Polycythemia vera (PV) is a clonal myeloproliferative disorder characterized by erythrocytosis.  Most cases are associated with a JAK2 mutation.  Patients are often asymptomatic at diagnosis but may present with symptoms related to increased blood viscosity (eg, transient visual disturbances, hypertension, thrombosis) and increased red blood cell (RBC) turnover (gouty arthritis).  Itching after warm showers (aquagenic pruritus) is common.  Physical examination often shows facial plethora (ruddy cyanosis) and splenomegaly.  Unlike other causes of erythrocytosis (eg, chronic hypoxia, erythropoietin [EPO]-producing tumors), patients with PV usually have normal oxygen saturations and low EPO levels.  Complete blood count often shows an increase in all 3 cell lines.

Serial phlebotomy is the mainstay of treatment for PV; it creates a relative iron deficiency and reduces hematocrit levels to normal range.  Bone marrow suppressive drugs (eg, hydroxyurea) may be added in patients at high risk of thrombosis (eg, previous thrombosis, advanced age).

The terms polycythemia and erythrocytosis are often used interchangeably; however, not all polycythemia is truly erythrocytosis.  Polycythemia implies a laboratory finding of elevated hematocrit and may be diagnosed as relative (usually due to a reduction in plasma volume) or absolute (due to increased RBC production).  Only absolute polycythemia involves erythrocytosis (increased RBC mass).  Absolute polycythemia/erythrocytosis is seen in patients with PV and secondary polycythemia (eg, chronic hypoxia, EPO-secreting tumors).

(Choice A)  Anticoagulation is used in the treatment of thromboembolic disease, antiphospholipid antibody syndrome (APLAS), and PV with evidence of thrombotic event.  Transient ocular blindness in PV is not an indication for anticoagulation as it is due to microvascular sludging (from severe erythrocytosis), not thromboembolism.  APLAS would not cause hypertension, facial plethora, splenomegaly, or thrombocytosis.

(Choice C)  Plasma exchange removes toxic substances (eg, autoantibodies, immune complexes, endotoxins, cryoglobulins) from plasma.  It is used in conditions such as thrombotic thrombocytopenic purpura (characterized by microangiopathic anemia and thrombocytopenia) and hemolytic uremic syndrome (characterized by acute kidney injury).

(Choice D)  Prednisone is useful in tamping immune activation and is used in managing some forms of autoimmune hemolytic anemia (AIHA).
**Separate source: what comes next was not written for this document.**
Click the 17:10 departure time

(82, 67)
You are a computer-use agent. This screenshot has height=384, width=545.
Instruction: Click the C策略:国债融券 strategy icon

(Choice E)  Splenectomy is useful in many antibody-mediated hematologic disorders (eg, AIHA, idiopathic thrombocytopenia).  In PV, the primary problem is myeloproliferation within the bone marrow; splenectomy would not reduce the hematocrit.

Educational objective:
Polycythemia vera is a myeloproliferative disorder characterized by erythrocytosis.  It often presents with hypertension, transient vision disturbances, aquagenic pruritus, or thrombosis.  Facial plethora and splenomegaly are common on physical examination.  Treatment is primarily serial phlebotomy; bone marrow suppressive drugs (eg, hydroxyurea) may sometimes be added if there is a high risk of thrombosis.